▸ **Request**:
Can you update the lines below so that every "in the screenshot" becomes "in the image", with nothing else changed?

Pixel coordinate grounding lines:
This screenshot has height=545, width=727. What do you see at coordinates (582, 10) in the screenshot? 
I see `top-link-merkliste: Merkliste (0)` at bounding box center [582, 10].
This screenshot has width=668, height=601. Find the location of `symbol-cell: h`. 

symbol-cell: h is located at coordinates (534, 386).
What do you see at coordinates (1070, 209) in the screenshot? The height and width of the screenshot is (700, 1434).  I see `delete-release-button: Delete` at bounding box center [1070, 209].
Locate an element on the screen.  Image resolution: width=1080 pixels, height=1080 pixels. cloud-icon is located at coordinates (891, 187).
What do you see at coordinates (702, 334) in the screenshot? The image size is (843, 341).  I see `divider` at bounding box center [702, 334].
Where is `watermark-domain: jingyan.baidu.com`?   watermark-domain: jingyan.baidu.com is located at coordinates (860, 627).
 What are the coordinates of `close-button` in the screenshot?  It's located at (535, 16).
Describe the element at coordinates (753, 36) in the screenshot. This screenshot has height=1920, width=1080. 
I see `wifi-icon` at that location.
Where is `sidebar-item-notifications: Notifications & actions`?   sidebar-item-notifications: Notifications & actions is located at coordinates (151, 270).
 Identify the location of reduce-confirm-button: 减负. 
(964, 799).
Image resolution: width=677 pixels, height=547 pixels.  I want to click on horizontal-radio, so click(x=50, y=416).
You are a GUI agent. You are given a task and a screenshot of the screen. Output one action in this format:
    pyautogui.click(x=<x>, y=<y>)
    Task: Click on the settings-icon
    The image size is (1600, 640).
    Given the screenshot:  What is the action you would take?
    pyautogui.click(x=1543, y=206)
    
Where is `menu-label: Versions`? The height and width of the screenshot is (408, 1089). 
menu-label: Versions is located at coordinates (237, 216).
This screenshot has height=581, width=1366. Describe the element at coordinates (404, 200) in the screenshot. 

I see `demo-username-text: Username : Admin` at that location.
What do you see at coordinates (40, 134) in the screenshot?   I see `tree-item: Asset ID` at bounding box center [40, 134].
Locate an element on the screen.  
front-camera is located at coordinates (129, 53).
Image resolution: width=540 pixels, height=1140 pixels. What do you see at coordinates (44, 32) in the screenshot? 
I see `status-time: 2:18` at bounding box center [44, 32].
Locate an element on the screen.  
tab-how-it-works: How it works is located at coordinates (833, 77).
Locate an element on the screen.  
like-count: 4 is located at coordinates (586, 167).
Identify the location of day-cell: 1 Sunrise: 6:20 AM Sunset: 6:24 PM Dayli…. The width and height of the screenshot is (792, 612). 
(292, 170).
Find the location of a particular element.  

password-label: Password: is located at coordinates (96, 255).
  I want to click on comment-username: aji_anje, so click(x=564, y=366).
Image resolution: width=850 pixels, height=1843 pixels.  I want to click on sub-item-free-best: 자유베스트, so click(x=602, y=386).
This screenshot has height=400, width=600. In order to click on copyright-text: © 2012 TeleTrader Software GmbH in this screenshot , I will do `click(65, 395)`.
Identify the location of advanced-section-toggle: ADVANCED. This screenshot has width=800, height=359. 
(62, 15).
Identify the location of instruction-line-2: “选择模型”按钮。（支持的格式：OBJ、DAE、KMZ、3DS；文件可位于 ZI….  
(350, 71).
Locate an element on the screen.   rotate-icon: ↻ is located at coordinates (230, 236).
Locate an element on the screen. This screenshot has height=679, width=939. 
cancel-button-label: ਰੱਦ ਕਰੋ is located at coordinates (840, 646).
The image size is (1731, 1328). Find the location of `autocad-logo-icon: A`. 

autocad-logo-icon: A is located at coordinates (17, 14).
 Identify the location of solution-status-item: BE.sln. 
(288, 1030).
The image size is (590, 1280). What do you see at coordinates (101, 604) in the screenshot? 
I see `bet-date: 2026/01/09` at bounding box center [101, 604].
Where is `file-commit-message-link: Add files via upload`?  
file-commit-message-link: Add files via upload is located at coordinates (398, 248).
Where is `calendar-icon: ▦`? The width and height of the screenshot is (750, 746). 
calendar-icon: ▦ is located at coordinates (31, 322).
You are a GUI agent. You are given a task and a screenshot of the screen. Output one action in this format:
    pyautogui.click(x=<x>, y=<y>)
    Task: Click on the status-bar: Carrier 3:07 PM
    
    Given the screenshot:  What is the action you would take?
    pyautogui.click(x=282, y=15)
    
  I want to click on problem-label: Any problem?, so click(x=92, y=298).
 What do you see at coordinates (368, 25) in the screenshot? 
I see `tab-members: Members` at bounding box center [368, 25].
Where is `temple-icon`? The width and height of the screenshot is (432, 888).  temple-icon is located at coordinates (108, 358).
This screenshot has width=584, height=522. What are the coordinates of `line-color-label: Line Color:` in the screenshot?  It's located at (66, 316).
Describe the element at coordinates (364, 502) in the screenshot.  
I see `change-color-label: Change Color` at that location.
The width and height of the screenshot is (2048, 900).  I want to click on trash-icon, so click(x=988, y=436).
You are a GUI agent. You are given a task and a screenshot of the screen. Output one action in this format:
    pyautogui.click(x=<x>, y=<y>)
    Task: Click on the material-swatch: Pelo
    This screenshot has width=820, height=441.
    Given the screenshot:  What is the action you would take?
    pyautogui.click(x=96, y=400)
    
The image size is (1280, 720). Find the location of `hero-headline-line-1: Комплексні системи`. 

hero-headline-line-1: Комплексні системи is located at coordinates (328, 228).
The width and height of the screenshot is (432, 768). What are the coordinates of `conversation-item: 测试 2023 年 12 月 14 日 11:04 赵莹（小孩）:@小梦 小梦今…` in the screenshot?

▸ **Solution to this task**:
This screenshot has height=545, width=727. What do you see at coordinates (582, 10) in the image? 
I see `top-link-merkliste: Merkliste (0)` at bounding box center [582, 10].
This screenshot has width=668, height=601. Find the location of `symbol-cell: h`. 

symbol-cell: h is located at coordinates (534, 386).
What do you see at coordinates (1070, 209) in the image? The height and width of the screenshot is (700, 1434).  I see `delete-release-button: Delete` at bounding box center [1070, 209].
Locate an element on the screen.  Image resolution: width=1080 pixels, height=1080 pixels. cloud-icon is located at coordinates (891, 187).
What do you see at coordinates (702, 334) in the image? The image size is (843, 341).  I see `divider` at bounding box center [702, 334].
Where is `watermark-domain: jingyan.baidu.com`?   watermark-domain: jingyan.baidu.com is located at coordinates (860, 627).
 What are the coordinates of `close-button` in the image?  It's located at (535, 16).
Describe the element at coordinates (753, 36) in the image. This screenshot has height=1920, width=1080. 
I see `wifi-icon` at that location.
Where is `sidebar-item-notifications: Notifications & actions`?   sidebar-item-notifications: Notifications & actions is located at coordinates (151, 270).
 Identify the location of reduce-confirm-button: 减负. 
(964, 799).
Image resolution: width=677 pixels, height=547 pixels.  I want to click on horizontal-radio, so click(x=50, y=416).
You are a GUI agent. You are given a task and a screenshot of the screen. Output one action in this format:
    pyautogui.click(x=<x>, y=<y>)
    Task: Click on the settings-icon
    The image size is (1600, 640).
    Given the screenshot:  What is the action you would take?
    pyautogui.click(x=1543, y=206)
    
Where is `menu-label: Versions`? The height and width of the screenshot is (408, 1089). 
menu-label: Versions is located at coordinates (237, 216).
This screenshot has height=581, width=1366. Describe the element at coordinates (404, 200) in the image. 

I see `demo-username-text: Username : Admin` at that location.
What do you see at coordinates (40, 134) in the image?   I see `tree-item: Asset ID` at bounding box center [40, 134].
Locate an element on the screen.  
front-camera is located at coordinates (129, 53).
Image resolution: width=540 pixels, height=1140 pixels. What do you see at coordinates (44, 32) in the image? 
I see `status-time: 2:18` at bounding box center [44, 32].
Locate an element on the screen.  
tab-how-it-works: How it works is located at coordinates (833, 77).
Locate an element on the screen.  
like-count: 4 is located at coordinates (586, 167).
Identify the location of day-cell: 1 Sunrise: 6:20 AM Sunset: 6:24 PM Dayli…. The width and height of the screenshot is (792, 612). 
(292, 170).
Find the location of a particular element.  

password-label: Password: is located at coordinates (96, 255).
  I want to click on comment-username: aji_anje, so click(x=564, y=366).
Image resolution: width=850 pixels, height=1843 pixels.  I want to click on sub-item-free-best: 자유베스트, so click(x=602, y=386).
This screenshot has height=400, width=600. In order to click on copyright-text: © 2012 TeleTrader Software GmbH in this screenshot , I will do `click(65, 395)`.
Identify the location of advanced-section-toggle: ADVANCED. This screenshot has width=800, height=359. 
(62, 15).
Identify the location of instruction-line-2: “选择模型”按钮。（支持的格式：OBJ、DAE、KMZ、3DS；文件可位于 ZI….  
(350, 71).
Locate an element on the screen.   rotate-icon: ↻ is located at coordinates (230, 236).
Locate an element on the screen. This screenshot has height=679, width=939. 
cancel-button-label: ਰੱਦ ਕਰੋ is located at coordinates (840, 646).
The image size is (1731, 1328). Find the location of `autocad-logo-icon: A`. 

autocad-logo-icon: A is located at coordinates (17, 14).
 Identify the location of solution-status-item: BE.sln. 
(288, 1030).
The image size is (590, 1280). What do you see at coordinates (101, 604) in the image? 
I see `bet-date: 2026/01/09` at bounding box center [101, 604].
Where is `file-commit-message-link: Add files via upload`?  
file-commit-message-link: Add files via upload is located at coordinates (398, 248).
Where is `calendar-icon: ▦`? The width and height of the screenshot is (750, 746). 
calendar-icon: ▦ is located at coordinates (31, 322).
You are a GUI agent. You are given a task and a screenshot of the screen. Output one action in this format:
    pyautogui.click(x=<x>, y=<y>)
    Task: Click on the status-bar: Carrier 3:07 PM
    
    Given the screenshot:  What is the action you would take?
    pyautogui.click(x=282, y=15)
    
  I want to click on problem-label: Any problem?, so click(x=92, y=298).
 What do you see at coordinates (368, 25) in the image? 
I see `tab-members: Members` at bounding box center [368, 25].
Where is `temple-icon`? The width and height of the screenshot is (432, 888).  temple-icon is located at coordinates (108, 358).
This screenshot has width=584, height=522. What are the coordinates of `line-color-label: Line Color:` in the image?  It's located at (66, 316).
Describe the element at coordinates (364, 502) in the image.  
I see `change-color-label: Change Color` at that location.
The width and height of the screenshot is (2048, 900).  I want to click on trash-icon, so click(x=988, y=436).
You are a GUI agent. You are given a task and a screenshot of the screen. Output one action in this format:
    pyautogui.click(x=<x>, y=<y>)
    Task: Click on the material-swatch: Pelo
    This screenshot has width=820, height=441.
    Given the screenshot:  What is the action you would take?
    pyautogui.click(x=96, y=400)
    
The image size is (1280, 720). Find the location of `hero-headline-line-1: Комплексні системи`. 

hero-headline-line-1: Комплексні системи is located at coordinates (328, 228).
The width and height of the screenshot is (432, 768). What are the coordinates of `conversation-item: 测试 2023 年 12 月 14 日 11:04 赵莹（小孩）:@小梦 小梦今…` in the image?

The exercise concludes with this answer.